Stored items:

____________

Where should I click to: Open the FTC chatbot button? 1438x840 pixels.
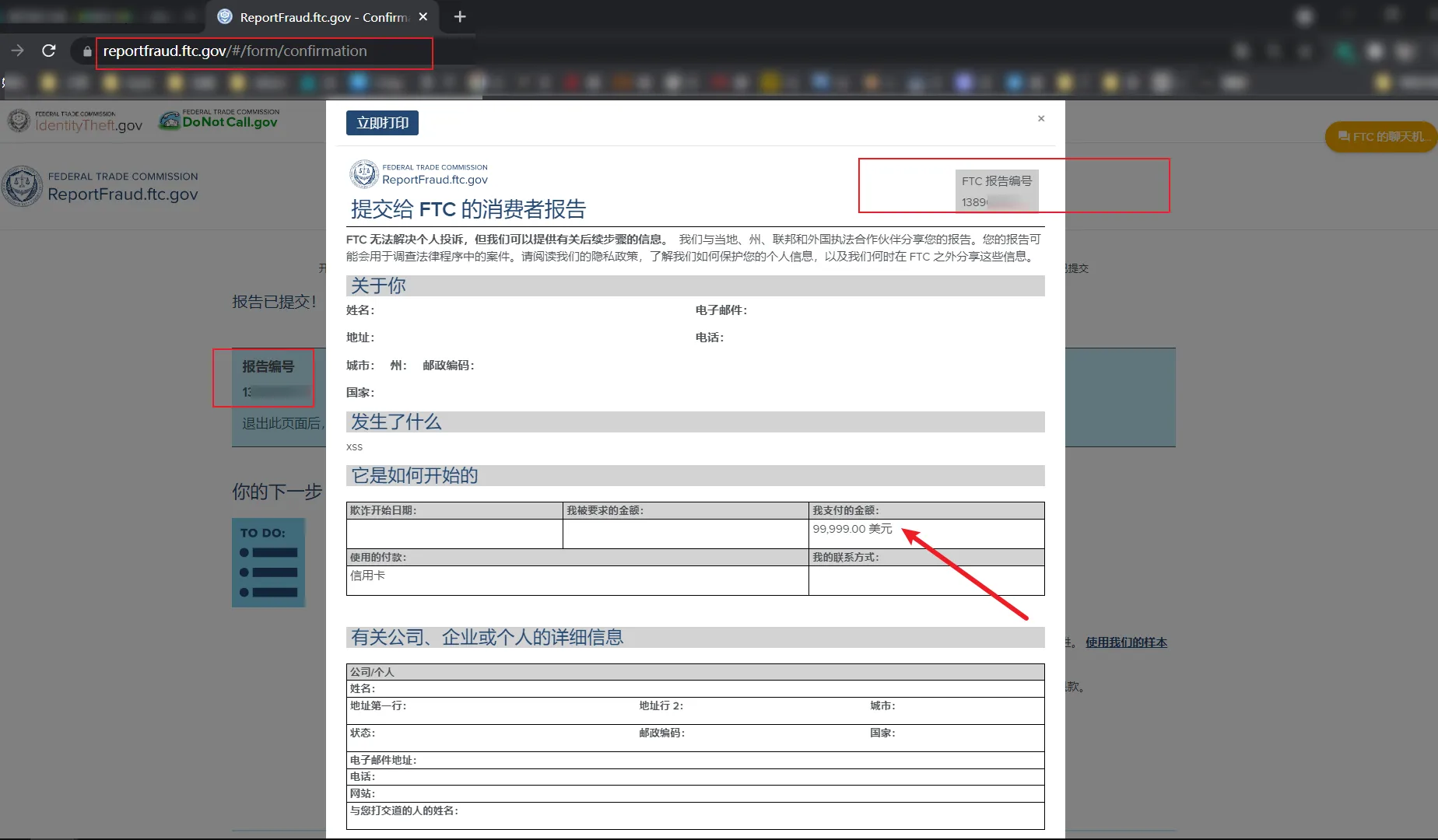(x=1381, y=137)
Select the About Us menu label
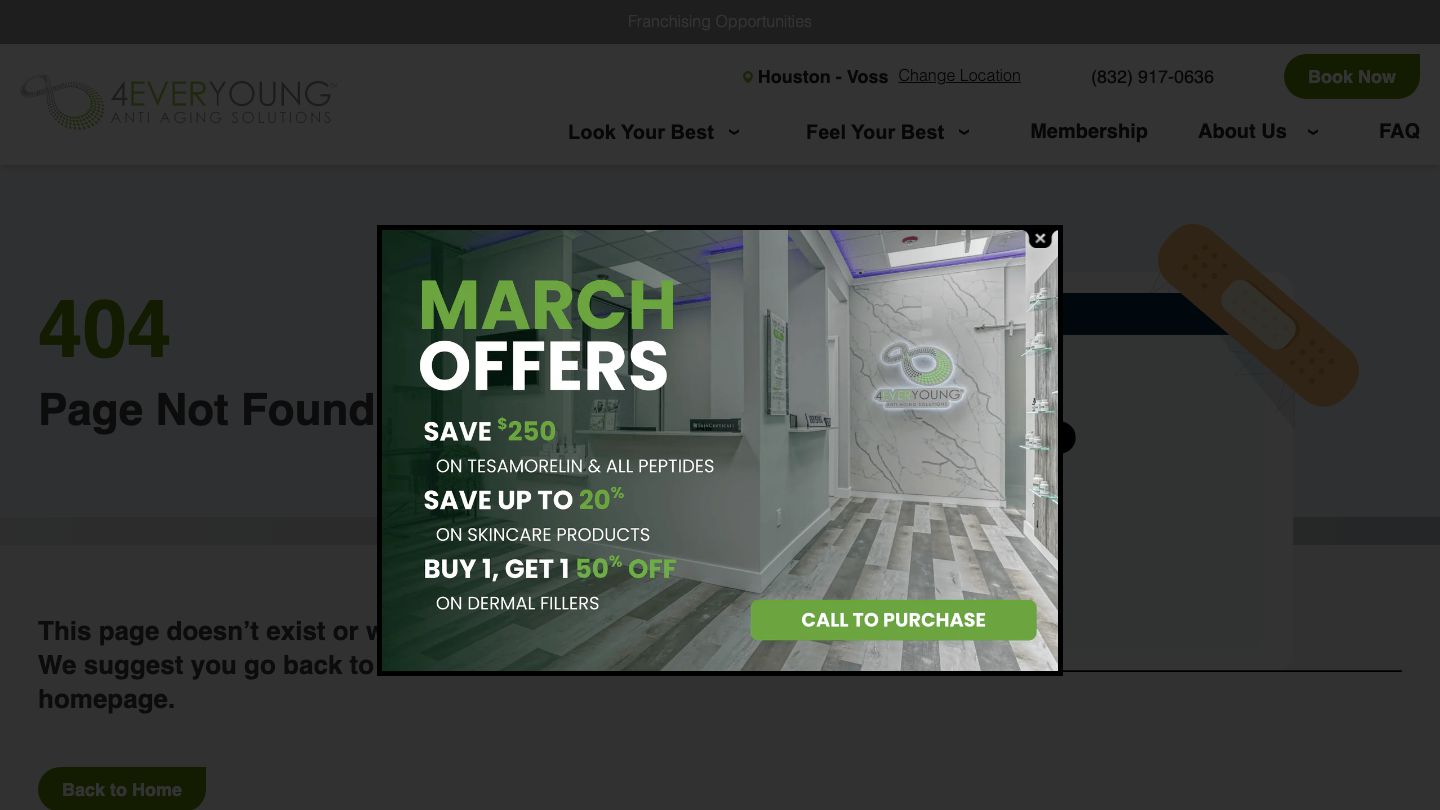 coord(1242,131)
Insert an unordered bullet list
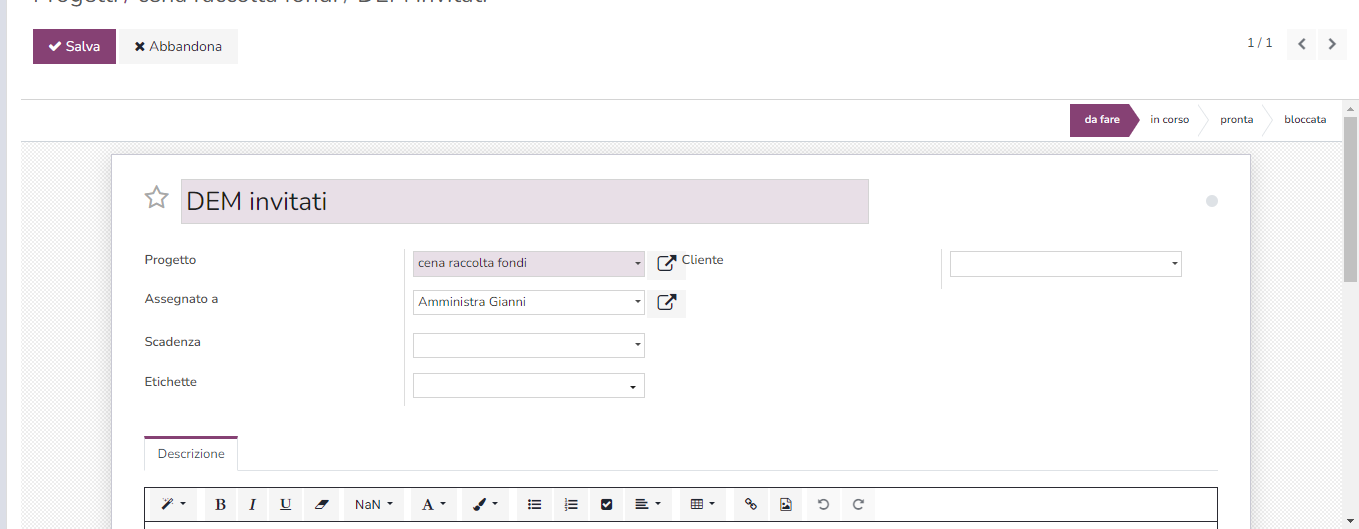The width and height of the screenshot is (1359, 529). [535, 505]
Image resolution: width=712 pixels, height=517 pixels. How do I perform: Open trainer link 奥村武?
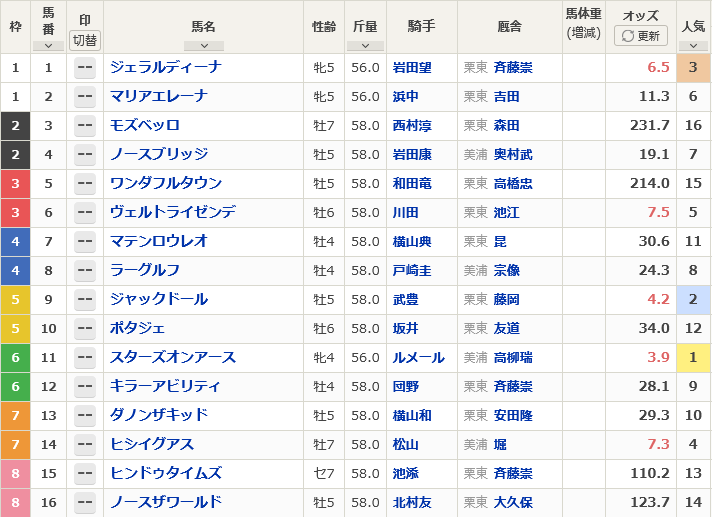pos(513,154)
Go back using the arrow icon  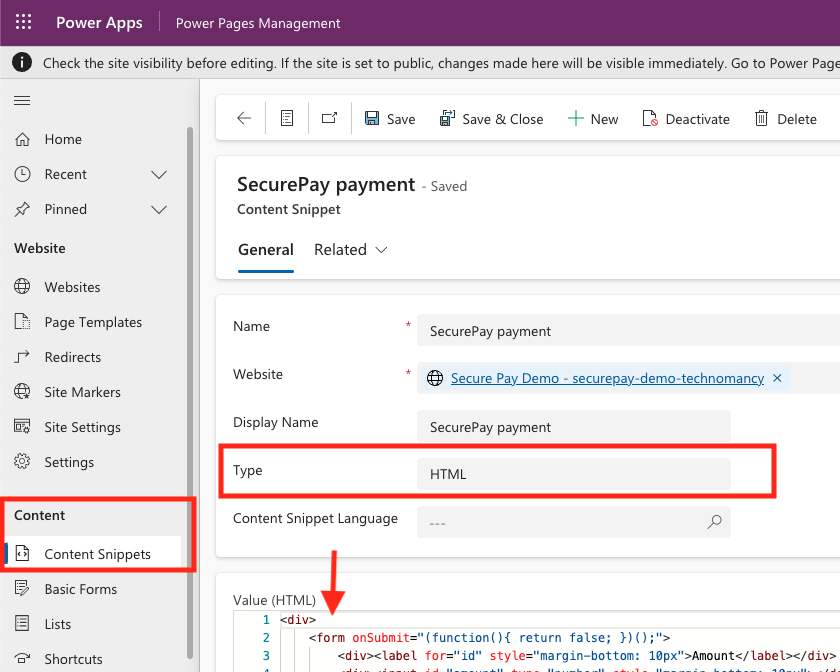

____________

Only the lines from the one containing "Image resolution: width=712" through the last line of the entries above belong in the copy; reproduce them exactly and drop every picture.

> **Exercise output**:
Image resolution: width=712 pixels, height=517 pixels. How do I perform: Open trainer link 奥村武?
pos(513,154)
Go back using the arrow icon  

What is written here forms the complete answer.